Pieczarki są grzybami, które w kuchni polskiej występują pod najróżniejszymi postaciami. Jest to bardzo popularny główny składnik wielu dań, jak też dodatek. Pieczarek oczywiście używa się też w kuchniach innych narodowości. Nic dziwnego, że transport tego niepozornego grzyba urósł do skali światowej. Pieczarka jest jednak grzybem, który podczas transportu wymaga odpowiednich warunków. Czasami nawet drobne przeoczenia z góry dyskwalifikują produkt, co dla producenta może oznaczać bardzo wysokie koszta. Warto zatem zastanowić się w jaki sposób przygotować ładunek z pieczarkami, aby dotarły one świeże do miejsca docelowego.
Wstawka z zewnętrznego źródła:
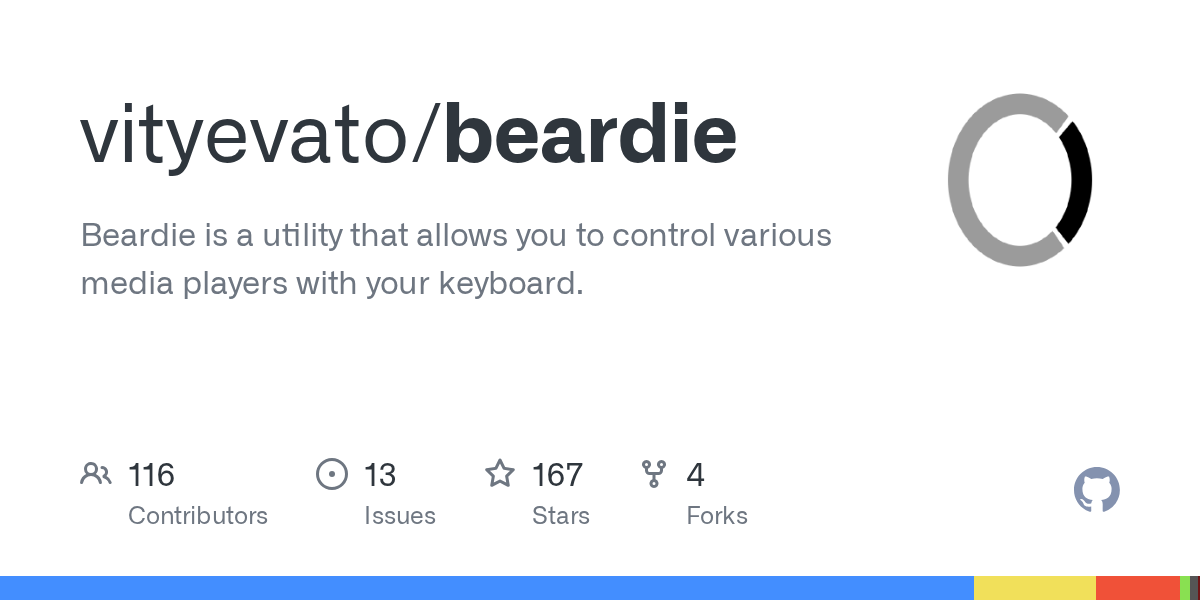1200x600 pixels.
Task: Click the Beardie circular logo image
Action: [x=1020, y=180]
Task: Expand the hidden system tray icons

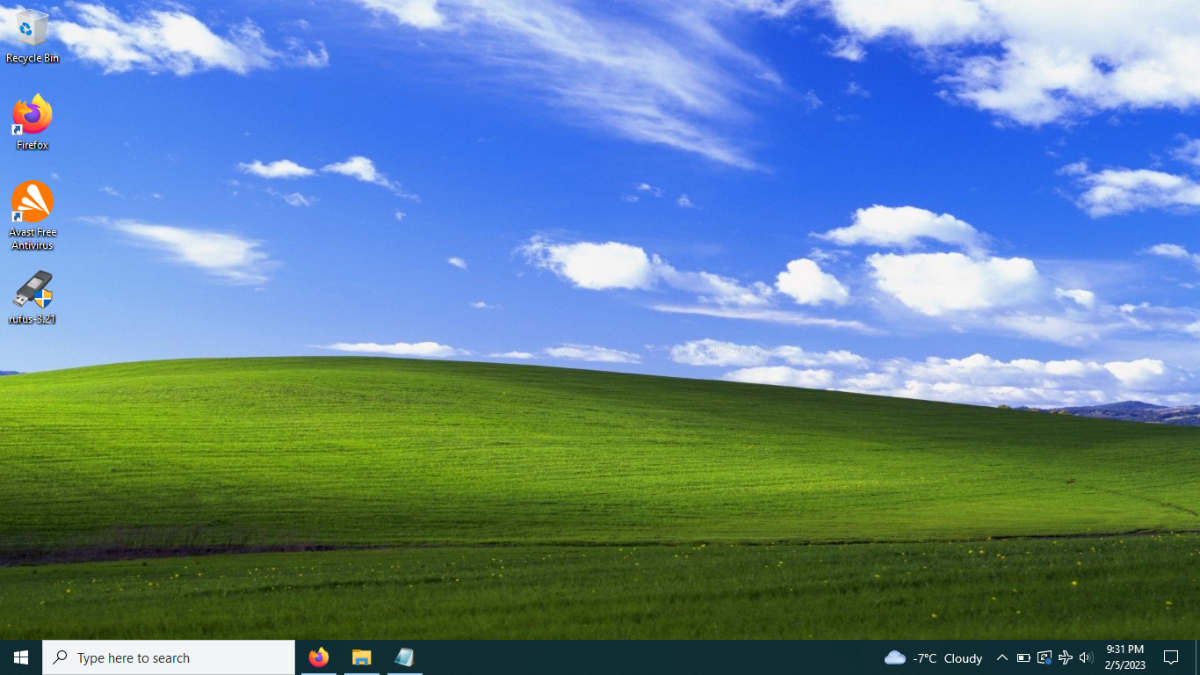Action: 1002,657
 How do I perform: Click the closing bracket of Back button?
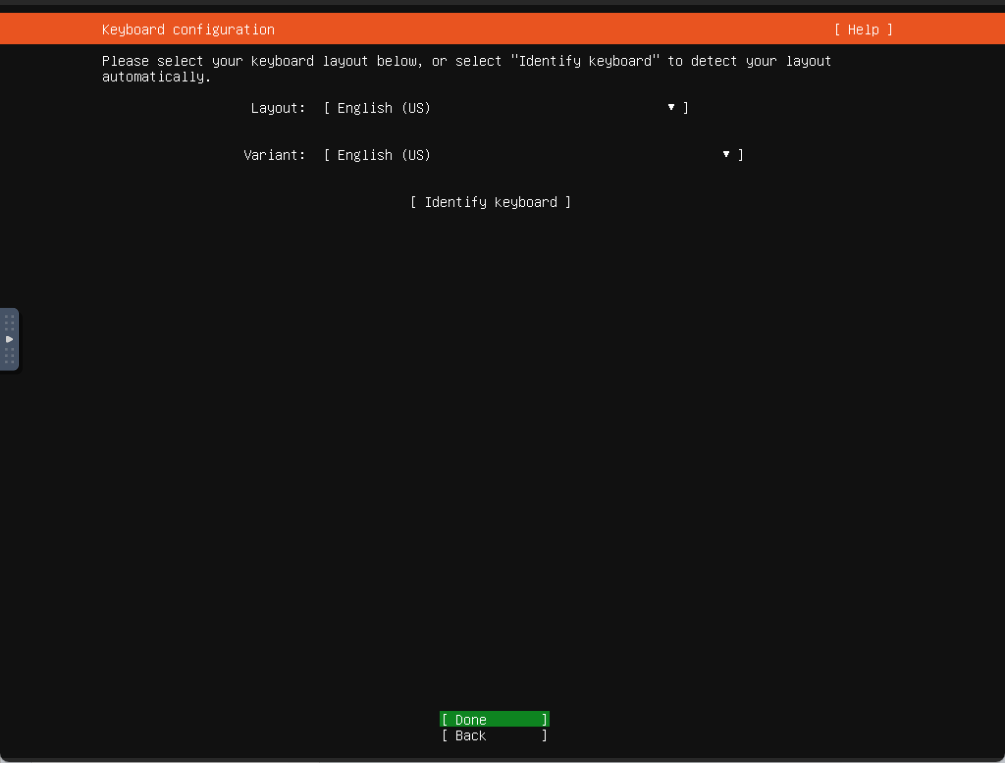tap(544, 736)
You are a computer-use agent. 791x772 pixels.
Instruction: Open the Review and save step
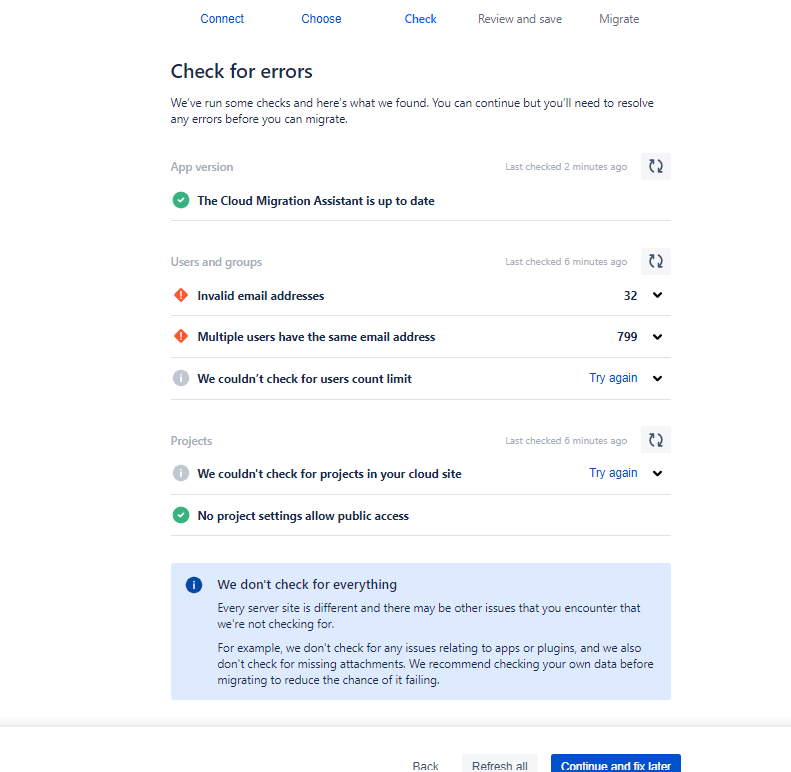click(520, 19)
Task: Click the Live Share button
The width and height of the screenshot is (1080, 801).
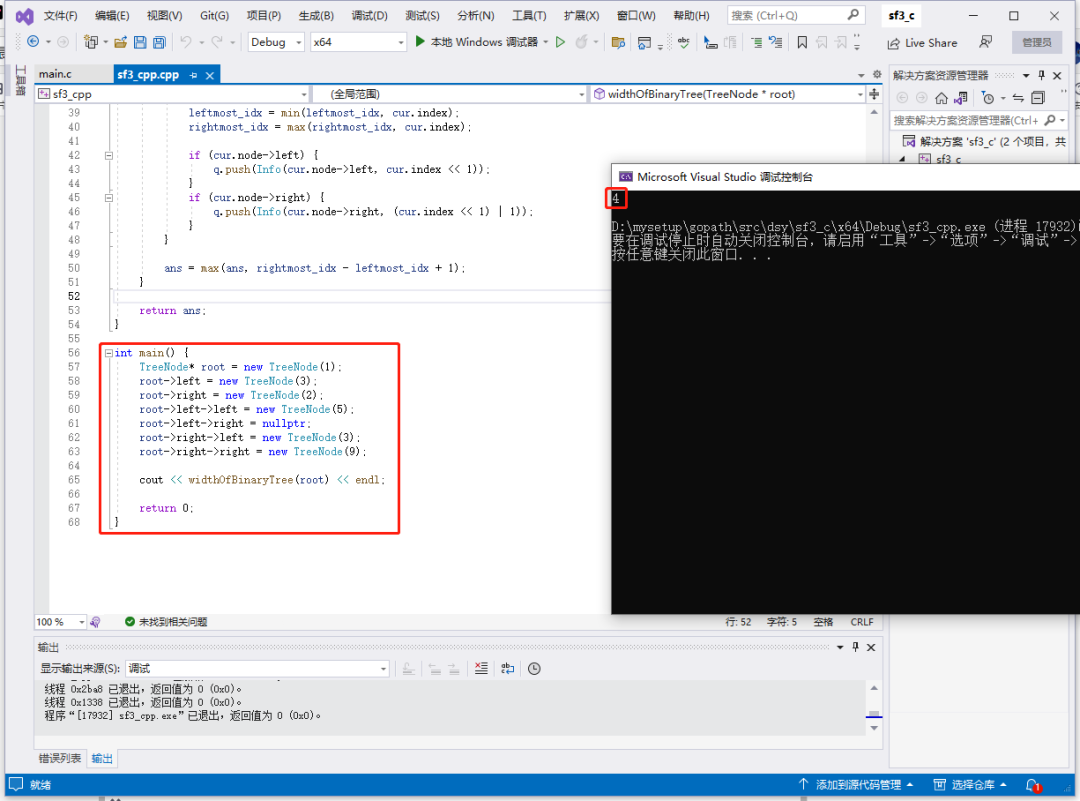Action: [x=922, y=43]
Odpowiedniej jakości opakowanie to podstawa
Grzyby z natury są bardzo wrażliwe na uszkodzenia mechaniczne. Trzeba zatem zadbać o to, aby załadunek przebiegał spokojnie i możliwie jak najdelikatniej. Pakowanie pieczarek może przybierać różne formy. Niekiedy korzysta się ze skrzynek, które następnie pakuje się na paletę, a czasami producenci decydują się na szalki do pieczarek.
Czym są szalki do pieczarek?
Szalki do pieczarek są plastikowymi opakowaniami, które w bardzo dobry sposób chronią grzyb przed uszkodzeniami. Zapakowane w taki pojemnik grzyby mogą następnie trafić do większej skrzynki, a ta z kolei trafia na paletę. Zastosowanie szalki do pieczarek dodatkowo poprawia poziom bezpieczeństwa produktu.
Temperatura w chłodni ma ogromne znaczenie
Opakowania plastikowe nadają produktowi większy poziom bezpieczeństwa, lecz najważniejsze podczas transportu jest to, aby zachować odpowiednią temperaturę. Przed załadunkiem pieczarki należy schłodzić. Najlepsza temperatura dla nich podczas transportu wynosi +2 stopnie Celsjusza. Samochód dostawczy musi być wyposażony również w dobrej jakości agregat chłodniczy. Istotne jest jednak to, aby pieczarki były odpowiednio zabezpieczone przed pędem powietrza, który wydmuchuje agregat. W przeciwnym wypadku cała dostawa może zostać zdyskwalifikowana jakościowo.